Why Does My Monthly Mortgage Payment Change?

Many people expect their monthly mortgage payment to remain the same throughout the life of a loan; however, there are several reasons why monthly mortgage payments can fluctuate. Adjustable rates and taxes are the two biggest factors affecting mortgage payments.

The Type Of Loan Matters

When a loan involves a fixed interest rate, the mortgage payment will likely remain the same throughout the life of a loan. It is possible to have your payment increase, however, if you have taxes and insurance costs included in your payment.  Both, taxes and insurance costs can go up, therefore making your payment higher.

Adjustable rate mortgages are established for changes.  They have established rate change dates, that fluctuate with market conditions. Your payment can increase or decrease. In some cases, homeowners will see their mortgage payments actually decrease.

Additional Factors

There are a few additional factors that will cause monthly mortgage payments to rise.

  • Advanced or extra payments – When homeowners prepay mortgage obligations, or overpay, on a regular basis, a monthly statement may reflect a lower amount due.

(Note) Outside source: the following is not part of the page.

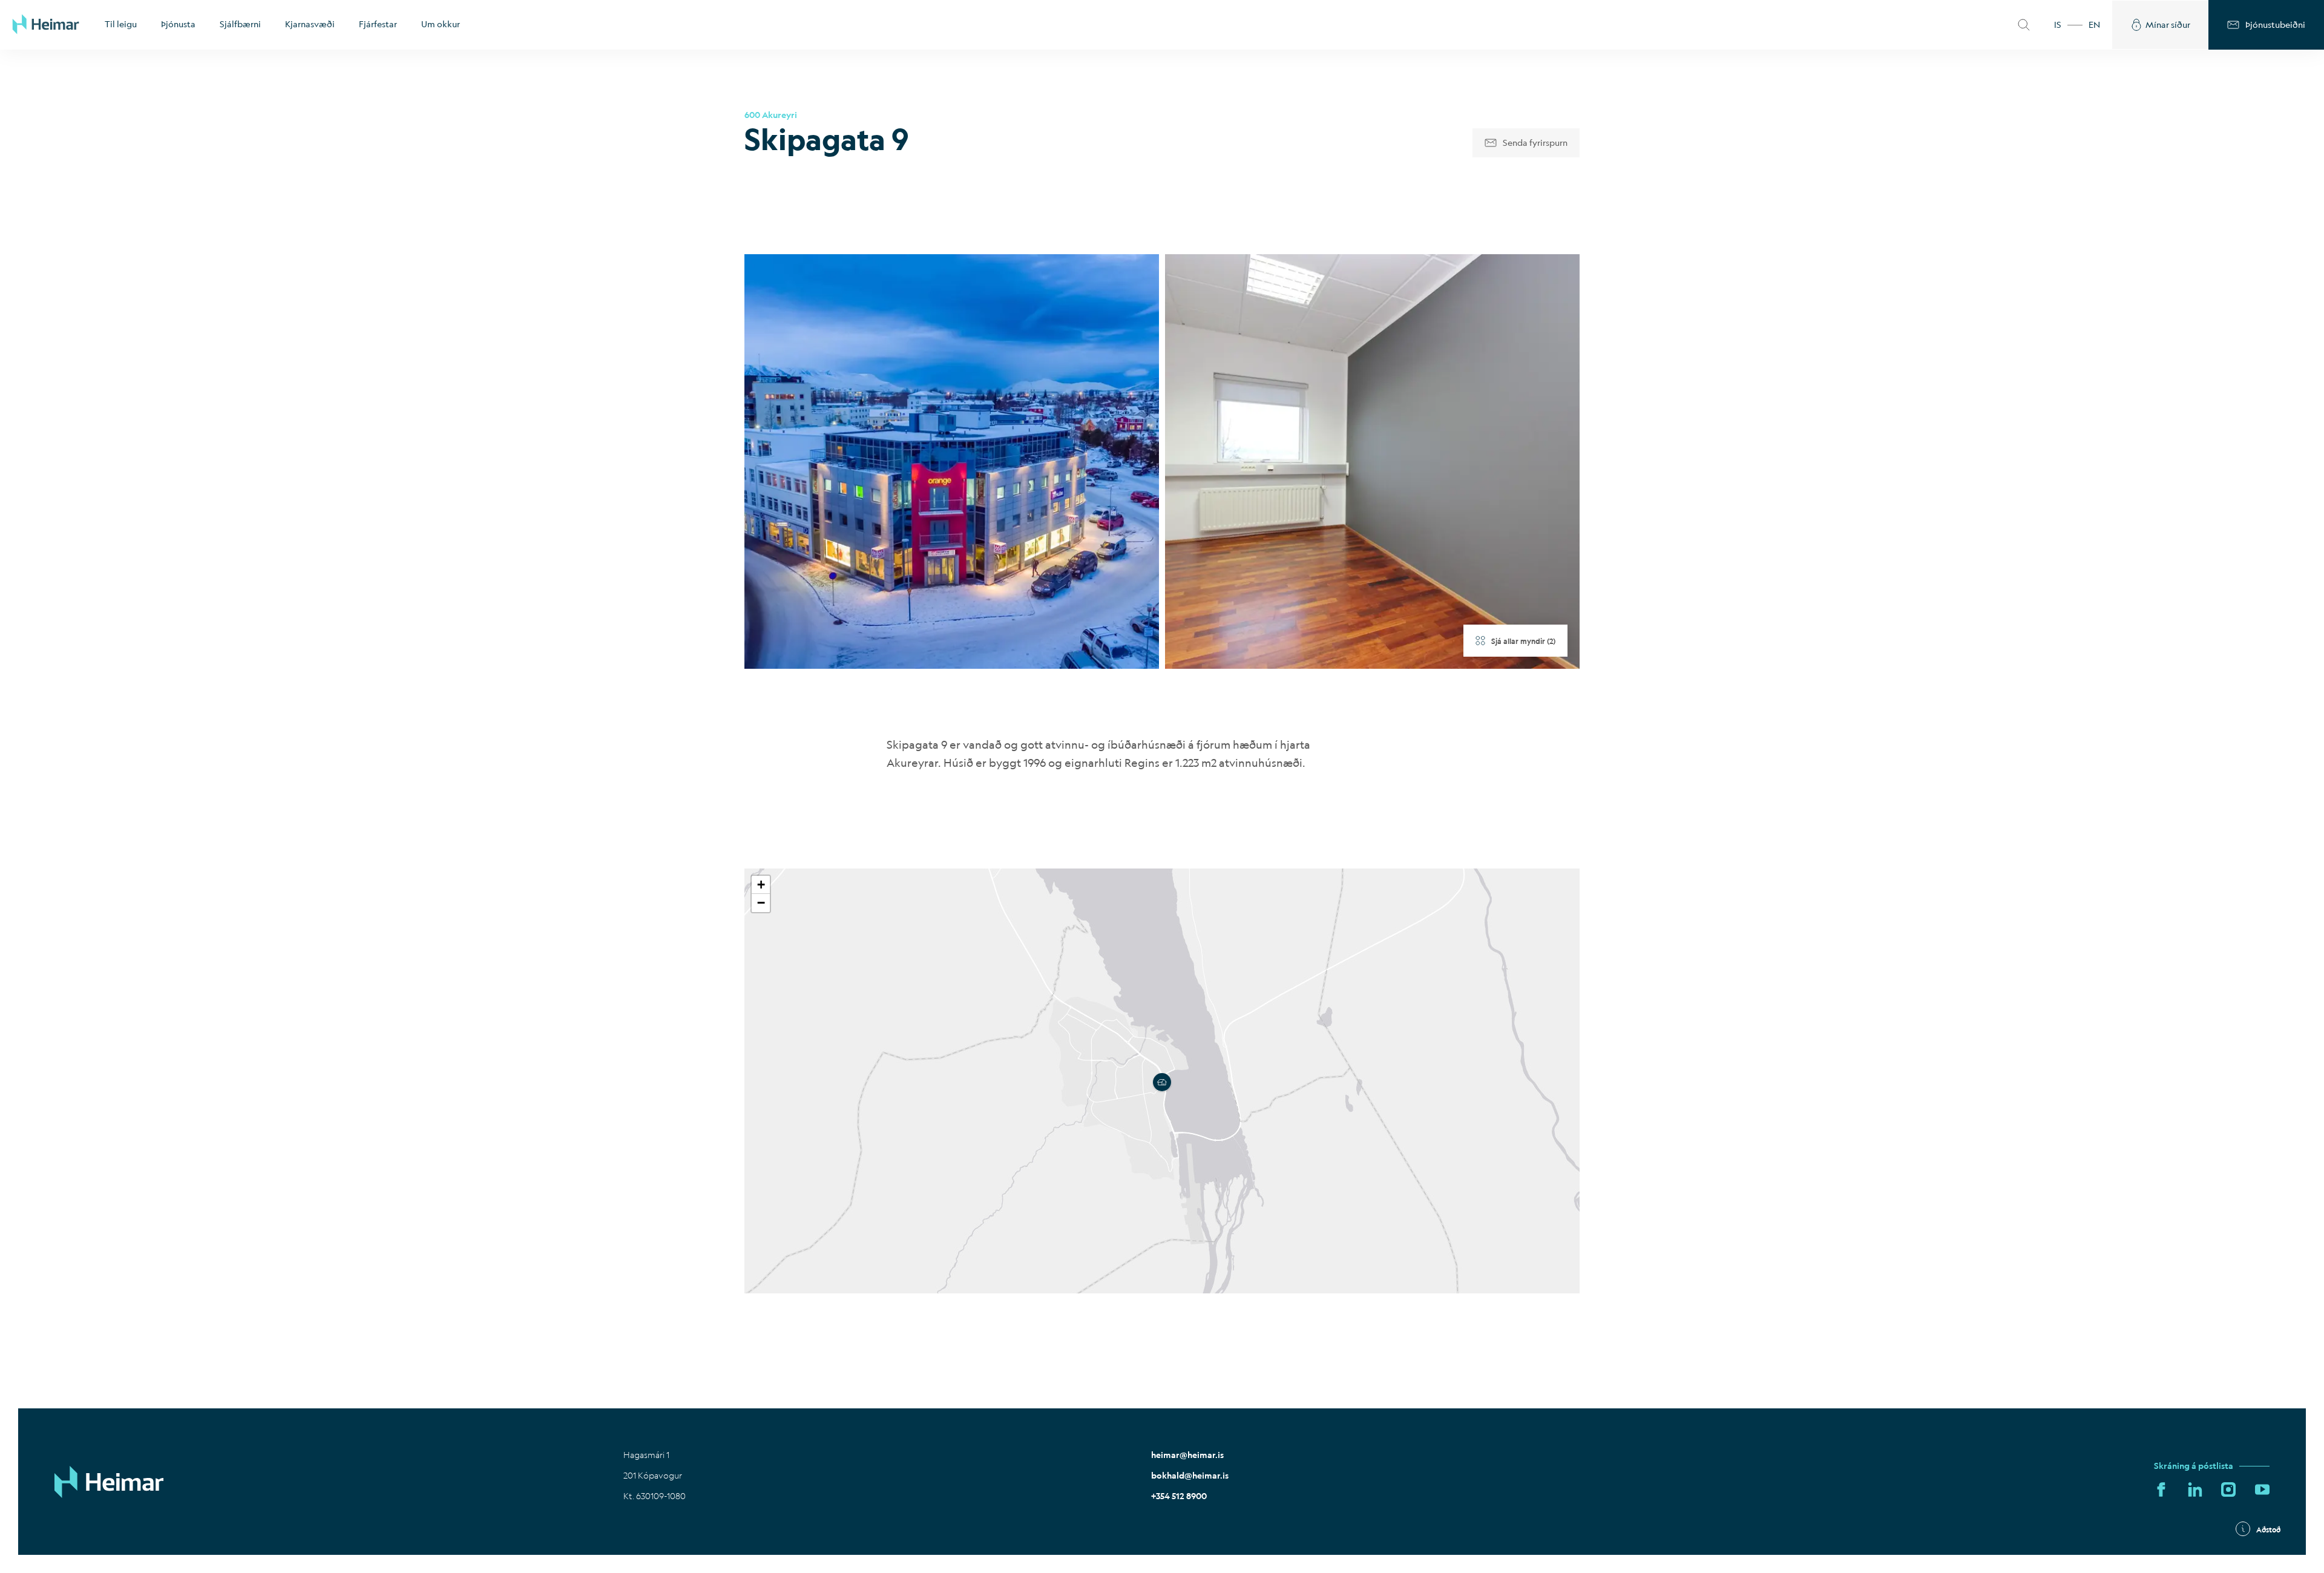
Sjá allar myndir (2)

If the prepayment was applied to the principal of a loan, continuing a normal payment schedule can reduce the life of the loan.
  • Skipped or late payments – A mortgage payment may go up temporarily, to reflect late payment fees. This “extra” charge should be clearly spelled out in the statement.
  • Forced insurance - If you have not paid your annual fire insurance, your lender may apply "forced insurance." The insurance rates of these types of policies may be higher than typical policies and will generally increase your monthly payments.